PROMPT —
Output exactly the lines below, starting with the line that has "В селе Сосновка" and going on through the line that has "Разное (40, 708)", both included, and no other lines.

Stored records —
================

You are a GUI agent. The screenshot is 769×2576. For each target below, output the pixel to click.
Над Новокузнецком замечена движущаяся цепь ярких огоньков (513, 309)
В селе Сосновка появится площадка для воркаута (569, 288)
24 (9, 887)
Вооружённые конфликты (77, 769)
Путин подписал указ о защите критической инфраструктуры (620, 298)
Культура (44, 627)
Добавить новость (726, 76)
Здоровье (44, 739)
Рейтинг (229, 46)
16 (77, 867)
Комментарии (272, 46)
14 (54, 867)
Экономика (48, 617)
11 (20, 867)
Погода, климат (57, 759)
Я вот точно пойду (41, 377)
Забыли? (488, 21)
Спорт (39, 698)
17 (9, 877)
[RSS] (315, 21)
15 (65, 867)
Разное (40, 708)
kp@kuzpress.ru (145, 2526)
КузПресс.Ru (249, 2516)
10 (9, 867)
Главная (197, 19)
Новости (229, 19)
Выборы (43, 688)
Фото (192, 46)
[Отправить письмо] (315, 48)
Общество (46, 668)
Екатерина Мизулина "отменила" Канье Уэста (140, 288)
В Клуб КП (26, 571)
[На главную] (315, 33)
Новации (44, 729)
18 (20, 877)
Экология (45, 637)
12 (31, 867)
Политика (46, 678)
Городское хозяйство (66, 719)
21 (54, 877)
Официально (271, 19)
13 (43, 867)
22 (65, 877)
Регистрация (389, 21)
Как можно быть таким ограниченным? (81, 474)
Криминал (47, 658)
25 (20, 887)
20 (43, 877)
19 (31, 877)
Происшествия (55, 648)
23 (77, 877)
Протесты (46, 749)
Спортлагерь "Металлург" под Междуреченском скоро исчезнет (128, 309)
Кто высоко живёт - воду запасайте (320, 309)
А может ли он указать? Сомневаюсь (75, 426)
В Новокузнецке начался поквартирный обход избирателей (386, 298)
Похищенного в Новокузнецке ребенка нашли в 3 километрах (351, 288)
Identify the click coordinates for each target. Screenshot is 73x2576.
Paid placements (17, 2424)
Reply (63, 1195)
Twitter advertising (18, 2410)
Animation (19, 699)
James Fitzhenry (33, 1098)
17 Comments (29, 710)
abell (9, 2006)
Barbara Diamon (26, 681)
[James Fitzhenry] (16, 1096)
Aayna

================

RESPONSE FOR THIS EXERCISE —
В селе Сосновка появится площадка для воркаута (569, 288)
24 (9, 887)
Вооружённые конфликты (77, 769)
Путин подписал указ о защите критической инфраструктуры (620, 298)
Культура (44, 627)
Добавить новость (726, 76)
Здоровье (44, 739)
Рейтинг (229, 46)
16 (77, 867)
Комментарии (272, 46)
14 (54, 867)
Экономика (48, 617)
11 (20, 867)
Погода, климат (57, 759)
Я вот точно пойду (41, 377)
Забыли? (488, 21)
Спорт (39, 698)
17 (9, 877)
[RSS] (315, 21)
15 (65, 867)
Разное (40, 708)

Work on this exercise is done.